Judge Hits Bitcoin Ponzi Scheme With $40.7 Million Penalty

Image courtesy of Like Monopoly money, but it buys real stuff.

bitcoinwhatmb2If someone convinces you to invest with him by promising returns of 7% weekly, and that he’s never lost money and there’s no risk, you should be incredibly concerned about giving him your money, regardless of whether it’s a dollar or a Bitcoin. But the operator of a Bitcoin-based Ponzi scheme in Texas was able to rake in millions based on completely empty promises — and now has to pay it all back.

In July 2013, the Securities and Exchange Commission filed a lawsuit [PDF] in federal court against Trendon T. Shavers, the founder and operator of Bitcoin Savings and Trust (BTCST).

According to the complaint, Shaver managed to raise around 732,000 Bitcoin (which is worth around $290 million today, though the exchange rate changes wildly) between Feb. 2011 and Aug. 2012, by convincing people in Bitcoin forums that he was some sort of hotshot investor in the virtual currency who sold to individuals looking to buy Bitcoin “off the radar” quickly and/or large quantities.


But BTCST turned out to be an illusion, with Shavers using new investors’ Bitcoin to make payments to other investors, while also taking some for himself to invest and play with.

And like all Ponzi schemes, it had to come crashing to the ground eventually. Some investors did manage to make money, but many others lost their investments.

Earlier this week, Reuters reports that the District Court judge in the case determined that “The collective loss to BTCST investors who suffered net losses.. was 265,678 Bitcoins.” At today’s exchange rate, that’s more than $106 million.

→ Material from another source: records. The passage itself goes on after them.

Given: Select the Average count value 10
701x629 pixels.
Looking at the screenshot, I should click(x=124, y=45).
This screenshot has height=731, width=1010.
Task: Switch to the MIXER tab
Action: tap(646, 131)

The court also calculated that Shavers’ operation brought in $38.6 million in illegally gained profits. With interest, she came up with the total penalty of $40.7 million for the scammer.

As a result of this case, the SEC issued a warning [PDF] to investors to be on the lookout for Ponzi schemes trying to take advantage of interest in, and ignorance of, virtual currencies. However, much of the advice given by the Commission is no different from what it, or common sense, would tell you to be mindful of — guaranteed high returns, promises of no or little risk, difficulty in cashing out of your investment, complex or secretive strategies and fee structures, and the use of word-of-mouth from other investors to attract new investors.

These are all red flags that, if people had been aware of them in 1920, we wouldn’t all know the name of one Charles Ponzi.